■ Action item: Scan the listing below for "computer", then report every line that has it.

________________________

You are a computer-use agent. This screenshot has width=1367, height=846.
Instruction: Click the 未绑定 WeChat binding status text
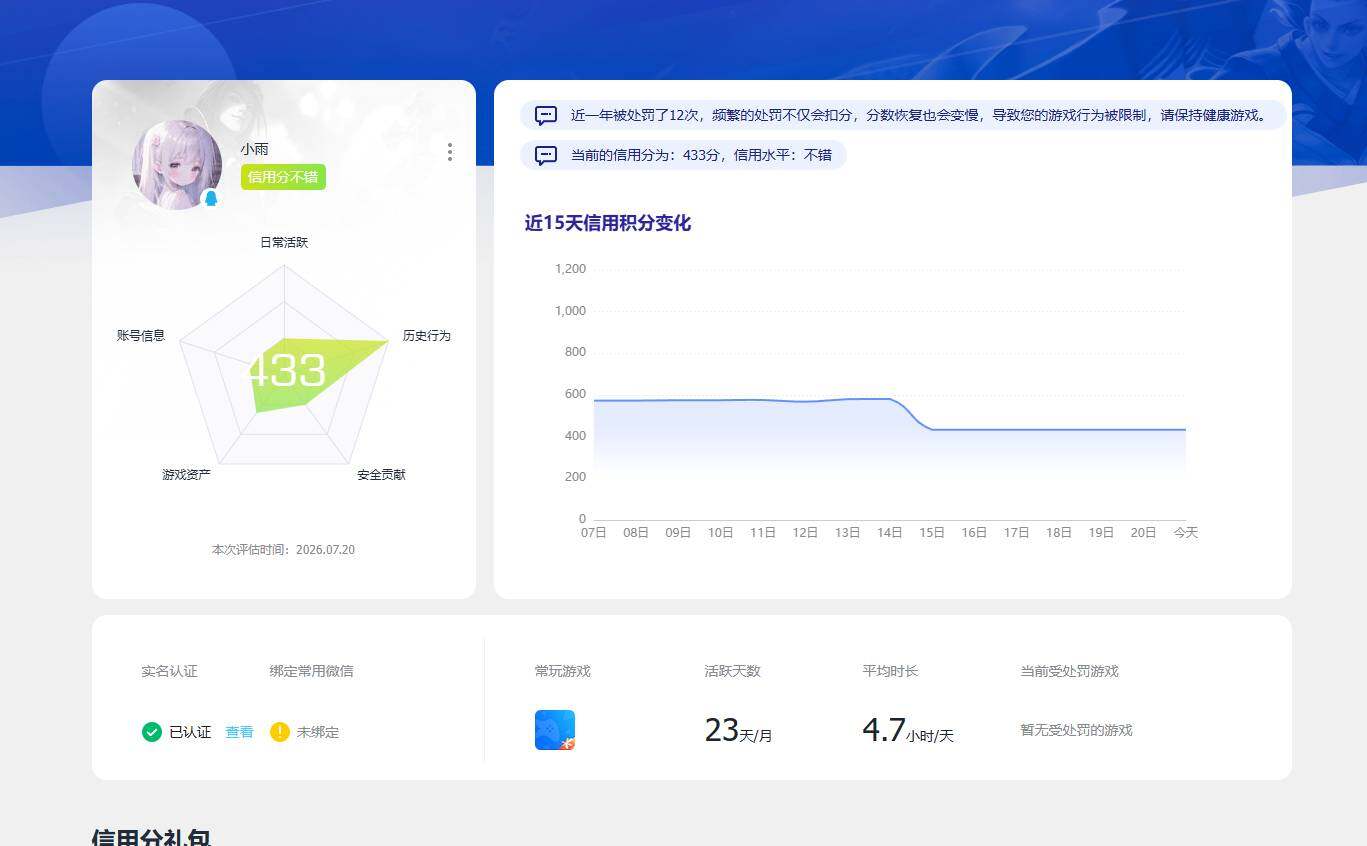pos(318,732)
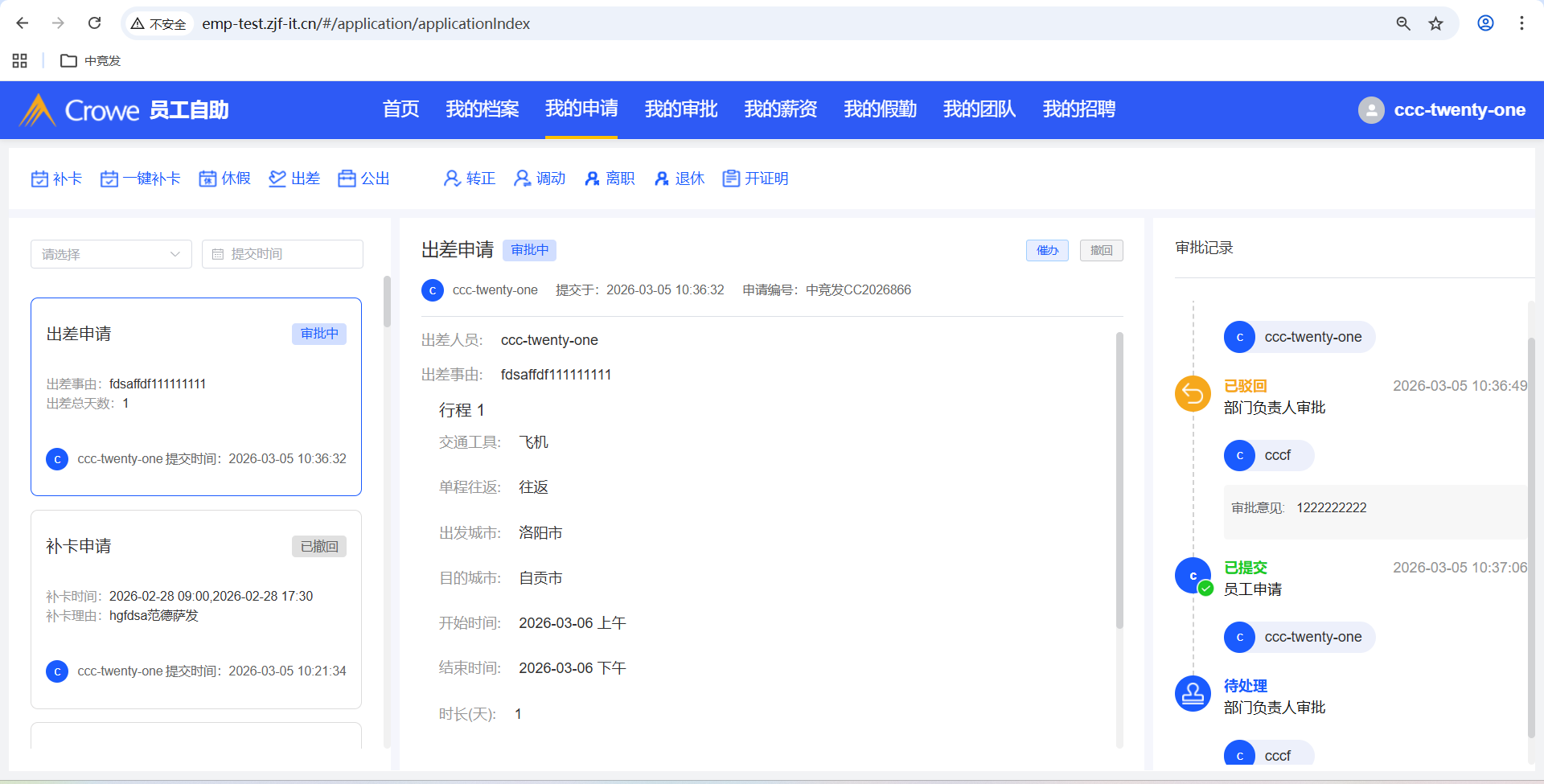1544x784 pixels.
Task: Click the 撤回 withdraw button
Action: pyautogui.click(x=1101, y=251)
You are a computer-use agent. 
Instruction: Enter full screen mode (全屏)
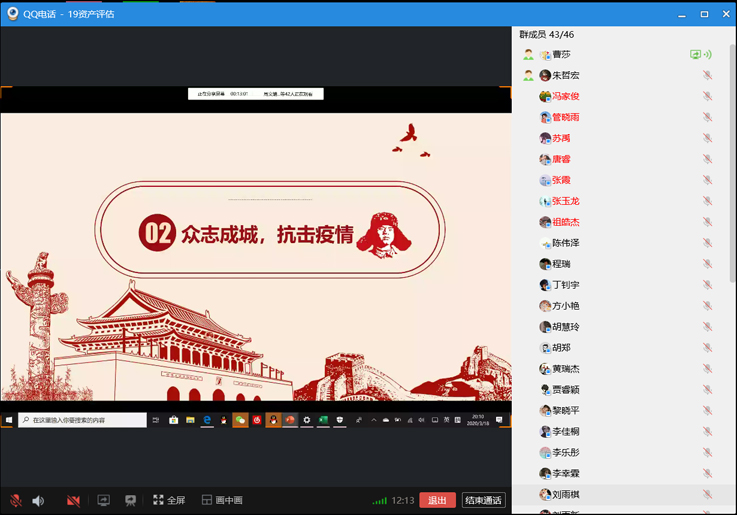point(169,500)
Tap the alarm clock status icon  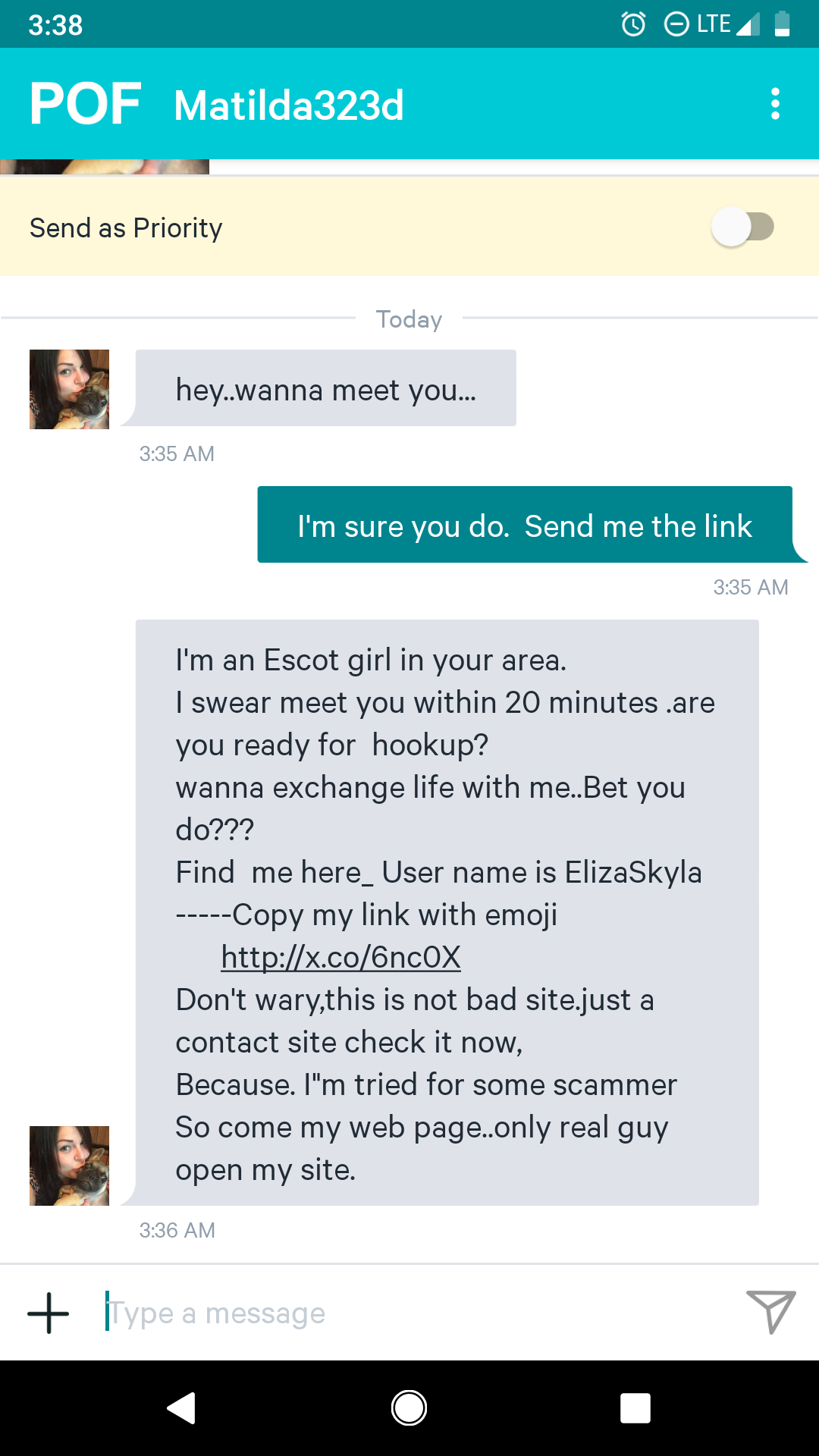point(633,24)
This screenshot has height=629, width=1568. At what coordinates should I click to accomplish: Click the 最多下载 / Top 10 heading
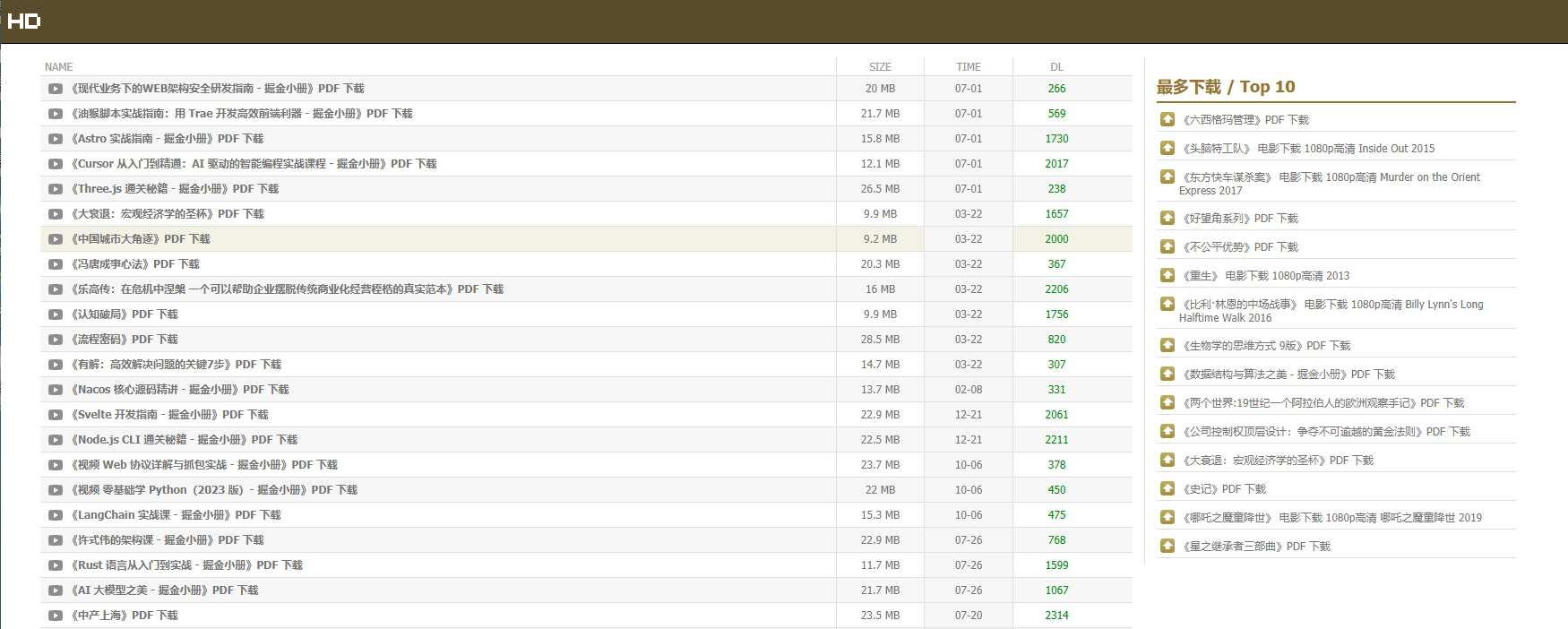1225,87
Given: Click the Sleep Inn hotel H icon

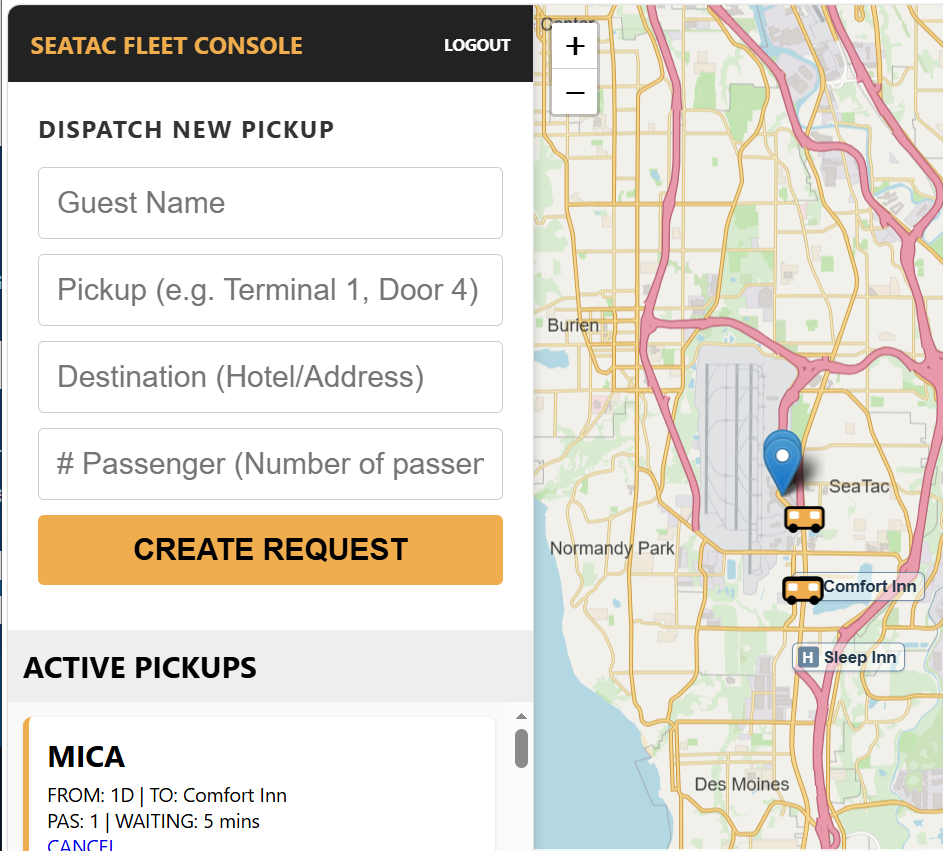Looking at the screenshot, I should click(808, 657).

________________________

■ Result of the exercise:
You are a computer-use agent. This screenshot has width=1367, height=846.
You are a computer-use agent. 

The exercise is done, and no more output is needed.